Texto del ejercicio:

▼▼▼

La transformación, empero, no sucedió de la noche a la mañana. Durante catorce años Clara buceó en su árbol genealógico, se contactó con profesionales, mandó cartas a reinas y príncipes y pasó incontables horas en bibliotecas estudiando cada vericueto del entronque familiar de su padre. Uniendo y desuniendo, atando cabos y sacando conclusiones. Así fue comprobando que, efectivamente, tenía sangre azul y no paró hasta conseguir lo que le pertenecía: el título de condesa.
En 2011 fue reconocida formalmente por un primo que vive en Santa Fe, un príncipe ruso de la Casa Real Rurikovich, descendiente del zar Iván el Terrible y cuya familia vive exiliada en Argentina desde la Segunda Guerra Mundial. Para respaldar sus dichos en la entrevista con DIA 32, muestra una certificación notarial que reconoce el título nobiliario y hasta estudios genéticos que demuestran su procedencia.
Cuestión de identidad
Clara nació y vivió toda su vida en Garín. “Era una nena muy lectora, curiosa, observadora y tranquila. La menor de tres hermanos”, cuenta. Y aclara que ella fue la única a la que le interesó conseguir el título y ser reconocida como noble.
De grande fue locutora, azafata de sepelios y ahora se gana la vida como docente, enseñando inglés en varias instituciones educativas.
Su padre había nacido en un lejano paraje de Santiago del Estero, algo que, señala, siempre le llamó la atención: “¿Por qué siendo de una provincia con mucha inmigración de árabes, sirios libaneses y tantos criollos e indígenas, mi padre era tan vikingo, tan sajón? Parecía alemán”.
Esas primeras sospechas se sumaron a los comentarios de su amiga y fueron las que en 1997 la llevaron a comenzar su exhaustiva investigación. Una vez descubiertos sus orígenes, lo tomó como un regalo que su padre le había dejado.
“Desde el punto de vista espiritual, esto fue la respuesta a mis oraciones. Pude entender que yo me lo merecía y por qué nací en la familia que nací. Por otra parte, yo no sabía que estaba tan unida a mi papá en cuanto al destino de vida”, reflexiona.

▲▲▲

Completa lo siguiente:
[1] Según el texto sobre Clara, ¿qué la llevó a comenzar en 1997 la investigación sobre sus orígenes? Responde en una a tres oraciones.
[2] Prosigue el texto sobre Clara a partir de su última oración.

Entradas de datos recopiladas:
▼▼▼

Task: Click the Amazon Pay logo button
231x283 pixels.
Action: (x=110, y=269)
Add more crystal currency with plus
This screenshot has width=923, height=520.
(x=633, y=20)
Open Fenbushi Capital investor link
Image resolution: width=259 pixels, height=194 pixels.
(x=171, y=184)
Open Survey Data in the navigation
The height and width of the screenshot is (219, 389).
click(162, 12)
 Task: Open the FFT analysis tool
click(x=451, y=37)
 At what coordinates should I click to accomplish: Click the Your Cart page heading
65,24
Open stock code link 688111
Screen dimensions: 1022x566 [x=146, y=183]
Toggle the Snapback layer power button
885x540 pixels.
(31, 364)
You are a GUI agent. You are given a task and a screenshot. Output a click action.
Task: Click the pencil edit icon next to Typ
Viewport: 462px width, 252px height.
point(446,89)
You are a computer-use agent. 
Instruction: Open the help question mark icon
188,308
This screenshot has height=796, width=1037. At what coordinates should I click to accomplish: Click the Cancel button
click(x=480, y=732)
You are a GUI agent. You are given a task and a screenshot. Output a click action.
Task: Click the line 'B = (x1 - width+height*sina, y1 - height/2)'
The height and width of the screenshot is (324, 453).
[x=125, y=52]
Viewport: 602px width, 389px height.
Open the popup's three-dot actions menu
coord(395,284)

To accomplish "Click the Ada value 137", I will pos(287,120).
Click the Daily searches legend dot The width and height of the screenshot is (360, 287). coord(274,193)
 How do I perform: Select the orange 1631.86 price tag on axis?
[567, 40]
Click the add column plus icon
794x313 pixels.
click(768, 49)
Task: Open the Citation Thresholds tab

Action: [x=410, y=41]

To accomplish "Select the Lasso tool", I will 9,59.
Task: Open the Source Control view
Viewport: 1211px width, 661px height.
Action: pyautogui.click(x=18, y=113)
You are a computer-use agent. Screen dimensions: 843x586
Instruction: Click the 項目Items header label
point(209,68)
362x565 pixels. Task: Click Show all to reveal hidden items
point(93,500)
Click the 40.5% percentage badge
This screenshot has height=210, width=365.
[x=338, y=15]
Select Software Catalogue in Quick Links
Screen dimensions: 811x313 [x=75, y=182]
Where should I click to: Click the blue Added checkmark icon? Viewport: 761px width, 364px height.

▲▲▲

Respuestas por número:
[1] A Clara le llamaba la atención que su padre, nacido en un lejano paraje de Santiago del Estero, fuera tan vikingo y tan sajón que parecía alemán. Esa provincia tenía mucha inmigración de árabes y sirios libaneses y muchos criollos e indígenas. Esas primeras sospechas, sumadas a los comentarios de su amiga, la llevaron a iniciar su investigación.

[2]
Honrar la tradición
Sin embargo, las casas reales de todo el mundo hoy no están bien vistas por el resto de la sociedad. No solo se les critica el gran despilfarro de dinero, las agendas cargadas de vida social y las bodas de novela, entre otras cosas, sino que nadie sabe muy bien qué función cumplen.
“Es cierto que no tienen peso político, pero sí tienen peso desde el punto de vista de la unidad, de la conciencia de un pueblo, son como un símbolo nacional, como la bandera o la escarapela. Un monarca está por encima de la reyerta política y es capaz de dialogar con todas las facciones sin tomar partido. Son garantía de unidad en un pueblo. Los países donde están vigentes funcionan de maravilla”, explica Clara.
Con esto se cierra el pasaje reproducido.